■ Exercises
**1)** In the passage on global understanding, in what sense is the word "global" explored?
**2)** Continue the passage on global understanding and governance from where it stops, picking up after its closing question.

■ Text
Segment Open
In this paper, "global" is explored in the sense of a potentially accessible cognitive whole rather than as an essentially inaccessible geographical one (although the latter may serve as a metaphor for the former). Just as one can travel around the globe without being able to see it as a whole from any one perspective, so one may perhaps be able to "circumnavigate" a cognitive whole without being able to "grasp" it. It is even possible that the understanding which tends to "grasp" cannot be fruitfully termed "global" -- or that what can be so grasped is not fruitfully understood as a whole of larger significance, or of requisite variety (cf. Ashby's Law).

In terms of the challenges of global governance, the ability of a particular discipline to grasp the challenges of society cannot in this sense be understood as "global". It is necessarily sub-global, namely local in some way which honours the particular, "local" insights of that discipline. A single finger cannot pick up and hold a ball, just as the ball cannot be completely viewed from a single perspective. In this metaphor, there is also a distinction between "clutching" and the many skills required to play with the ball through a variety of grips and actions. What does this then imply for global "conversation"?
Segment Closed
(Collected data)
Segment Open
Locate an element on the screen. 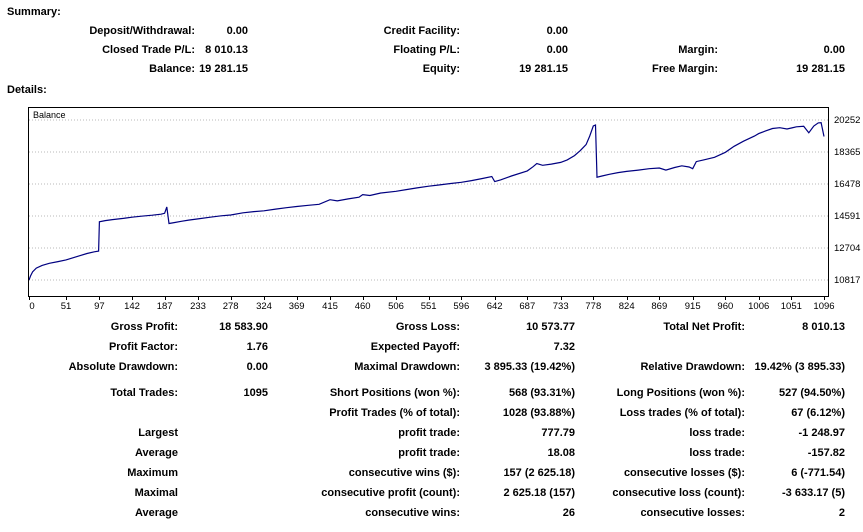  floating-pl-label: Floating P/L: is located at coordinates (426, 50).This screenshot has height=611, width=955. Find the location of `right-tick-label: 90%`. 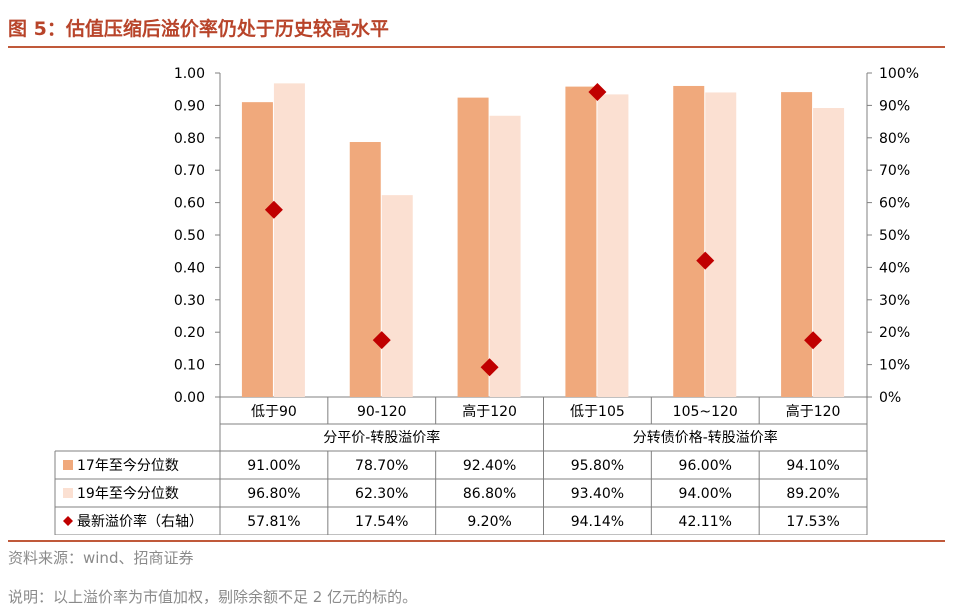

right-tick-label: 90% is located at coordinates (894, 106).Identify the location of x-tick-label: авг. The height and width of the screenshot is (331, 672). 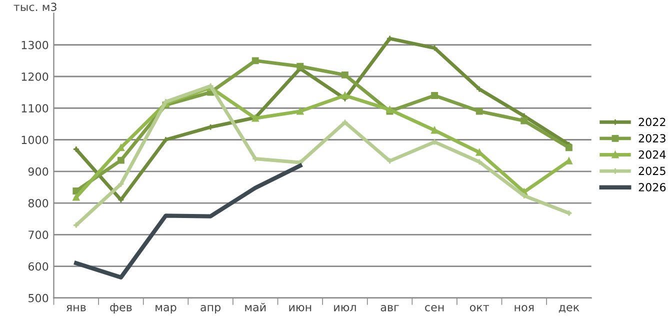
(390, 308).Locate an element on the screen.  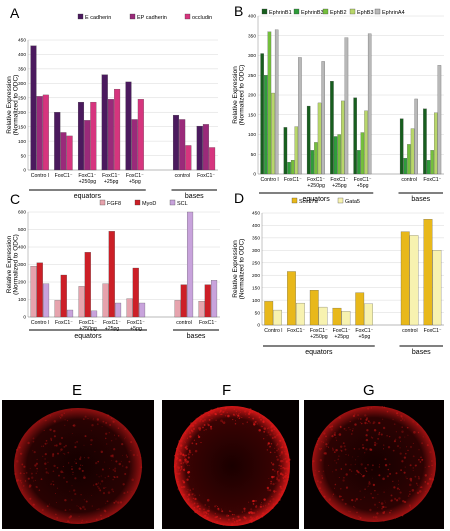
micrograph-label-g: G is located at coordinates (369, 390).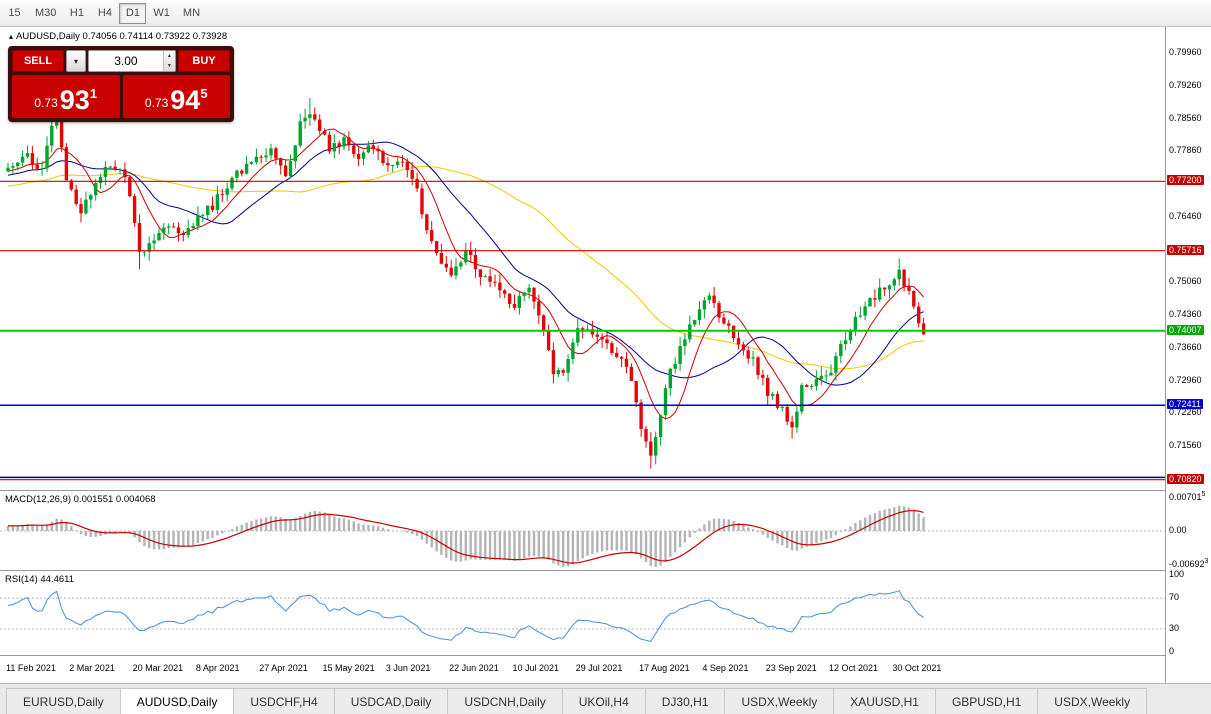 The image size is (1211, 714). I want to click on date-axis-label: 10 Jul 2021, so click(536, 668).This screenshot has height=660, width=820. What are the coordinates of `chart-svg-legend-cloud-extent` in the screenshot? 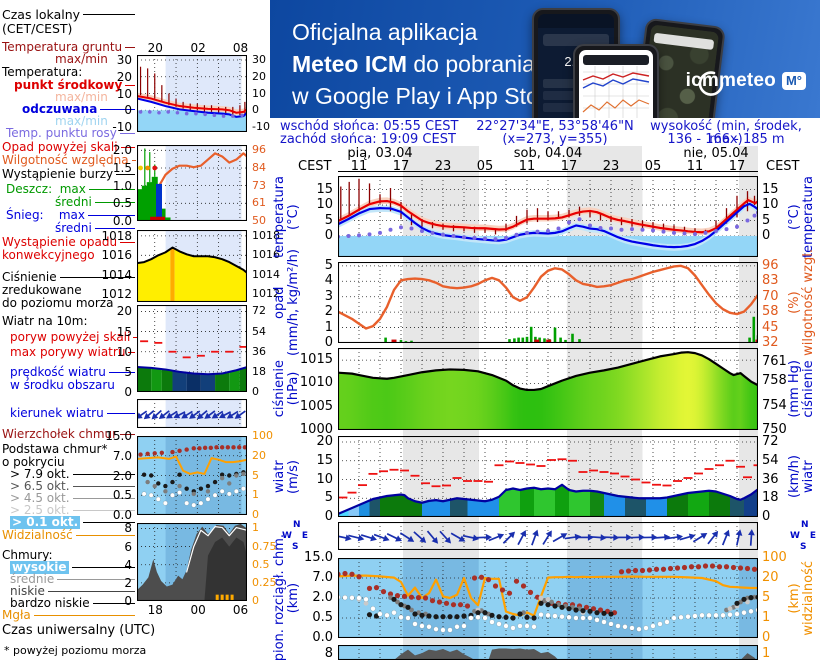 It's located at (192, 476).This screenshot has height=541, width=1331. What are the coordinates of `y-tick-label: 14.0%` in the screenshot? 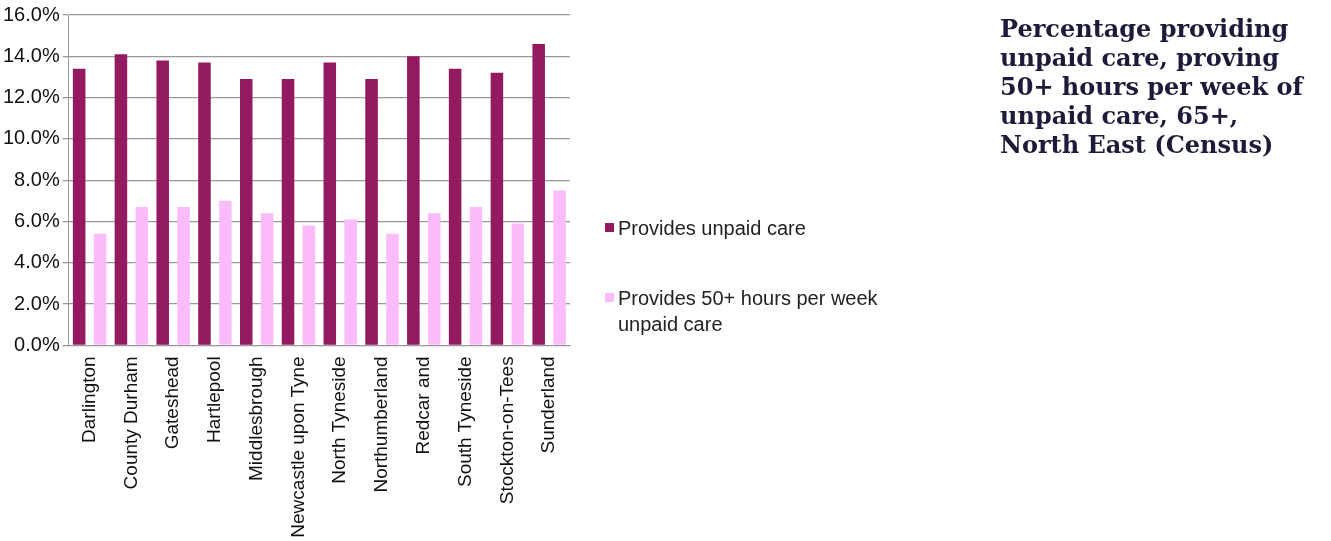 It's located at (31, 54).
Segment Closed
■ Activity answers
**1)** As a potentially accessible cognitive whole rather than an essentially inaccessible geographical one.

**2)**
Conversation

Much is made of "dialogue" at the close of the 20th century -- especially in relation to the intractable issues where any success in dialogue is essentially meta-stable or subject to continuing failure: Northern Ireland, Bosnia, Middle East, Kashmir, Taiwan, Tibet, Timor, etc. (to name only some geopolitical examples). There is a recognition that such exchanges need to involve a form of communication which goes beyond the purely mechanical transfer of information along the information superhighway as facilitated by increasingly sophisticated "groupware" packages and "situation" rooms. For some it also involves more than the behavioral rapport and empathy sought, for example, in inter-faith dialogue, as brokered by consultants with proprietary insights on process facilitation.

There is a fundamental gap between meaningful bilateral (or even multi-lateral) conversation amongst different perspectives and the creation (or recognition) of a stable "global" framework for mutual comprehension -- a global reframing. In historical terms, this can be seen in terms of the gap (in centuries of time) between the successful exploration by trading vessels around the world and the collective comprehension of the globality of the planet.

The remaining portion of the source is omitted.